Of course, Paul's "libertarianism" doesn't extend to reproductive choice. It doesn't extend to religious freedom, including freedom from religion for we secularists, given that he's accused President Obama of a "war on Christianity." (In reality, since Obama has actually expanded Shrub's office of faith-based initiatives, if it's a war, he's already surrendered.) Nor does it extend to people of color, of course, since those nasty civil rights bills conflict with Paul's ideas of pure, Randian libertarianism.
Try getting a better squirrel, Rand. Maybe that will work. Just don't go to New Hampshire during squirrel-hunting season.
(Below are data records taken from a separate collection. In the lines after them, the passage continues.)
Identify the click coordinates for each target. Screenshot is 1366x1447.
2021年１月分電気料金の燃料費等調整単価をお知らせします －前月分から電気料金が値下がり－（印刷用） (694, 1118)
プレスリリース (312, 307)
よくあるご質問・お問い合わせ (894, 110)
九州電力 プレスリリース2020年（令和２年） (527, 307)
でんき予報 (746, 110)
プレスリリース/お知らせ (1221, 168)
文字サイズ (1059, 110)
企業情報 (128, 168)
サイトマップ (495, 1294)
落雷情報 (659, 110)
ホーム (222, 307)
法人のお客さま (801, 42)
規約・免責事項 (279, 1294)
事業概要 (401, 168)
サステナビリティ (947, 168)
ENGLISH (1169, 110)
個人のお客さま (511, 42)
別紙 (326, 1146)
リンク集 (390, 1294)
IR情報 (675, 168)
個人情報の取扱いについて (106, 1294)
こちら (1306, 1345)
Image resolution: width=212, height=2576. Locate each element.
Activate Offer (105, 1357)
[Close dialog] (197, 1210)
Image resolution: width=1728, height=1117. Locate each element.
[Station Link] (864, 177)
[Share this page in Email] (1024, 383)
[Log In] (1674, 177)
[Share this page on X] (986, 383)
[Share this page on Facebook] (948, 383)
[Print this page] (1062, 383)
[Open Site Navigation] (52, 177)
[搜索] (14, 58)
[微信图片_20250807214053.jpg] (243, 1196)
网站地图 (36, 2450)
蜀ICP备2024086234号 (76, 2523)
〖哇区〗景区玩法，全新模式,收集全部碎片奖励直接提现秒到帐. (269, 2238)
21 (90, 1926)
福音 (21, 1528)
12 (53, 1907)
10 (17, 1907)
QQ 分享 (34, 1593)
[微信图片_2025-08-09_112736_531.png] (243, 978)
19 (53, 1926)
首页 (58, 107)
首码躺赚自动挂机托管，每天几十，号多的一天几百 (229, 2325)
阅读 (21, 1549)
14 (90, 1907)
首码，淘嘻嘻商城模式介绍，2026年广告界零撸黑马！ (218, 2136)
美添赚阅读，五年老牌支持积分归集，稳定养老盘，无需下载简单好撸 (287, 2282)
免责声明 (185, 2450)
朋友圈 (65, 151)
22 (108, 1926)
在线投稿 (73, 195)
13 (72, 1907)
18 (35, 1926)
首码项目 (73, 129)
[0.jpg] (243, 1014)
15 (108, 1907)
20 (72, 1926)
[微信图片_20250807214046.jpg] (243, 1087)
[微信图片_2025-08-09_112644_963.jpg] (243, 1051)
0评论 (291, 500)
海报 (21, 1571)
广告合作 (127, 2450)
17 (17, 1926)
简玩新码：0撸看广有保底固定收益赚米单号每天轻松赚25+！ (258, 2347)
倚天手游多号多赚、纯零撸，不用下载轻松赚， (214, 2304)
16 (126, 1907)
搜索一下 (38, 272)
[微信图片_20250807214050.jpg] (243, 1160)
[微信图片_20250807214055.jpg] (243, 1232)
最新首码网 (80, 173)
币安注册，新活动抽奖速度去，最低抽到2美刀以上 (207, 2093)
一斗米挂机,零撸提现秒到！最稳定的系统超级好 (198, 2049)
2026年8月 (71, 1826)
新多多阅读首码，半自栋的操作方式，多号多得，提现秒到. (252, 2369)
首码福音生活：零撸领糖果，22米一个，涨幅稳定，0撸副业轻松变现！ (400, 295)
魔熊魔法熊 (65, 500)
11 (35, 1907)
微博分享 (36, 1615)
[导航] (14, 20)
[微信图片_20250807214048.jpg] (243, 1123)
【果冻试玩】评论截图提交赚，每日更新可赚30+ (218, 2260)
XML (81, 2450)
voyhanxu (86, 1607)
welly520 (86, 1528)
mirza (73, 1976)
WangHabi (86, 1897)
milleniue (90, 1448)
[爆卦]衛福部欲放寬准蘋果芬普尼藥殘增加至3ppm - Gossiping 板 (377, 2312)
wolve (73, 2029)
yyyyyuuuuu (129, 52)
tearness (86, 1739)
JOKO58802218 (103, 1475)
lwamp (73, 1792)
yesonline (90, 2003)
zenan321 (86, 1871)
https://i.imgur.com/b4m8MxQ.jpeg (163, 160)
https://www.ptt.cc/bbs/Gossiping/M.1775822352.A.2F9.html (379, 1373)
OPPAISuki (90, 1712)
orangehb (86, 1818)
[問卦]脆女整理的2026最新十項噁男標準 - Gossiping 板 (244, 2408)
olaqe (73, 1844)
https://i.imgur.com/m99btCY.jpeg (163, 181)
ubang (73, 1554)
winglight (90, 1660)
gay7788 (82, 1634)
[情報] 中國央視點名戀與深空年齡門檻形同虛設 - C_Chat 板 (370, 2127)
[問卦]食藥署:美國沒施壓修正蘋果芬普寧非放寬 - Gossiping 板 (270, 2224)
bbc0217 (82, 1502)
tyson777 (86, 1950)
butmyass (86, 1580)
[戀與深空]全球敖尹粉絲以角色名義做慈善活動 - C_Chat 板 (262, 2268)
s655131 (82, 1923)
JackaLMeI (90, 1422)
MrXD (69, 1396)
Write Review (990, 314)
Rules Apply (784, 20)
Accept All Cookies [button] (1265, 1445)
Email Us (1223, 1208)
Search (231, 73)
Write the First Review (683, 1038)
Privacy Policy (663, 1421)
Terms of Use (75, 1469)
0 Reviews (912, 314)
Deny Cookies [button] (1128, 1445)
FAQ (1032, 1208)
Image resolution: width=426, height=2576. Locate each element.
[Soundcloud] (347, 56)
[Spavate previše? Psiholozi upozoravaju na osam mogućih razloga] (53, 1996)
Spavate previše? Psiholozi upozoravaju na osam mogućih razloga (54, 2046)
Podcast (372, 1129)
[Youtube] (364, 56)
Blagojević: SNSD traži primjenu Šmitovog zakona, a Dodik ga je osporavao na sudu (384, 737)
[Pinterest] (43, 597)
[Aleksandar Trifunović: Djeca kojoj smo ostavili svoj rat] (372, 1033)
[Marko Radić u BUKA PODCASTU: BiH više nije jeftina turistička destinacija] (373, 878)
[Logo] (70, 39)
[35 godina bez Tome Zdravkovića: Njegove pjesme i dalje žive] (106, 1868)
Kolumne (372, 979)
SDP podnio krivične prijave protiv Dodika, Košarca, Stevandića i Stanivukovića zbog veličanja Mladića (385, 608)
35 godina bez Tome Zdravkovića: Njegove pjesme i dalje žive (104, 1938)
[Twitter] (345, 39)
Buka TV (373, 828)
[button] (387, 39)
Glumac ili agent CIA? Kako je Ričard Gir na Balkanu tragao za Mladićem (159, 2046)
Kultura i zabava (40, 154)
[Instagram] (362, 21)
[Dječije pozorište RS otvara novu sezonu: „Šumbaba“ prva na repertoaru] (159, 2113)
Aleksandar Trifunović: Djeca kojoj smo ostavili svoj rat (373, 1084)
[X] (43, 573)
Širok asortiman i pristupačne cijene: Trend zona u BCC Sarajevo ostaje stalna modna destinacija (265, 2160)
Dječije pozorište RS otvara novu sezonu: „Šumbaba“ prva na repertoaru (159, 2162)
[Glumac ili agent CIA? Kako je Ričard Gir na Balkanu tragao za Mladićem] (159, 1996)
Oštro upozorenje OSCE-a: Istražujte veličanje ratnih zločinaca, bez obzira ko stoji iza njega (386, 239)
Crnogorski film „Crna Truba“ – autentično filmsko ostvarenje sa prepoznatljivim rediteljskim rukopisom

I've said it before and I'll say it again — there's only been one true libertarian elected from the GOP in the last 20 years. It's not Rand Paul. It's not Ron Paul. It's former New Mexico governor Gary Johnson, who neither wears a squirrel on his head nor publishes racialist newsletters.
Seriously, dude. Doesn't your $174K per year, plus any self-licensing optometry work you still do, buy a better squirrel? Maybe not. Look at Donald Trump.
"Alex, I'll take 'Republican presidential candidates with bad hair' for $1,000, please!"